I never did learn this guy’s name. Never thought to ask. I secretly labeled him Demosthenes because he spoke as if he had a mouth full of marbles. Sounded like Amarillo, Texas to me, though he claimed to live in Arkansas; well, Ar-Can-sawr. I later learned that his father hailed from West Texas. My ear’s getting better.

I can’t report that I really understood a single word he said in that two hour flight. He spoke at a volume just below comprehension, yet I understood pret’ nar ‘vry thang he sayed, and he sayed plenty. I knew his story better than I know most of my cousin’s stories by the time we landed. His tale, more splattered and varied than his camo cap.

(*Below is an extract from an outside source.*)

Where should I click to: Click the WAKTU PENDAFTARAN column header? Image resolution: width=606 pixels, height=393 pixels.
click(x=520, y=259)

He’d wanted to be a test pilot, ‘cept you gotsta become a pilot first, and that just wasn’t gonna happen, especially when the marines went to all the trouble of training him then assigned him to a g’dammed ship. Key-ryst, they’d only let him off’n that tub onct; gave him a bunch of shots before grantin’ a single foreign shore leave. “I’ll tell you righ’ now, it weren’t none of my guys fault. Ten of us went into that bar and ten uf us came back out, and we didn’ start it and we were outnumbered. Only took one MP to arrest us all, and that was then end of ouer foren engagement, I garentee ya.” Laughter. Lots of self deprecating laughter.

I barely got the odd ‘that so?’ in edgewise, which I guess amounted to nickel enough to keep the stories rolling. I could see his lips moving and sense the rhythm of everything he said, though I had no sensation of understanding a single word. How did he do that? How did I?

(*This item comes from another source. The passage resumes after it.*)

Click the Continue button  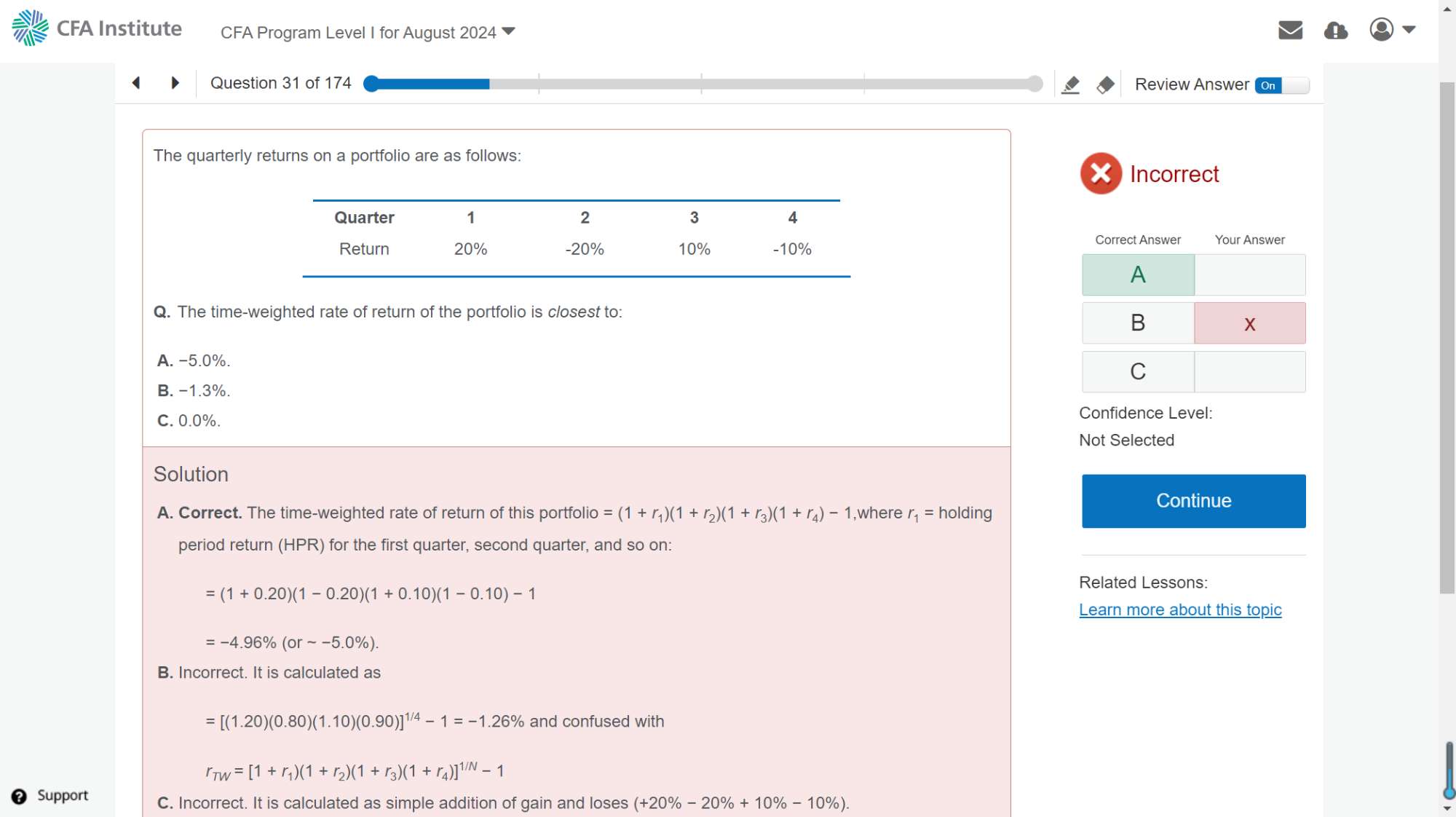click(1193, 501)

Nobody could have chosen a less likely pair to draw two, me and him. He joined the volunteer fire company sos he could drive their new $300,000 fire truck. “I can garuntee ya it was one purdy machine, and it seemed like a fine ide’ until we was called out on a genuyne fir’. Wa’n’t no fun then.”

I maybe could fill a book with his stories, many featuring sideways encounters with the law, but it wasn’t the content so much as the sheer, unreflective personality they exuded. It could not have been what he said because he had a mouth full of marbles and I had ears filled with cotton and the flight attendants and pilot kept announcing how glad they were to have us flying with them at volumes that would deafen a stone. It was something else.

As the way-too-long noted author of the unfinished book, I was absorbing clues the whole trip. Maybe, I thought as I watched my Demosthenes’ lips move and his whole body amplify in intricate choreography whatever in the hell he was taking about, that the content perhaps matters least. Story exudes personality, the person telling the story; marbles inevitably clattering away, the medium and not the message at all. The message seems subtler and is never heard above the ocean’s roar, anyway. Storytelling is an inductive form of communicating. The words might not matter at all. We’ve all got a mouthful of marbles.

I told him that if the construction biz ever peeters out for him, he might consider renting himself out as a storyteller. He aw shucked me and turned his head away. “I figgure I’ll a’ways fin’ s’thin’ to keep me out of trouble and get in trouble, anyways.” Prob-lee, brother. Hopefully.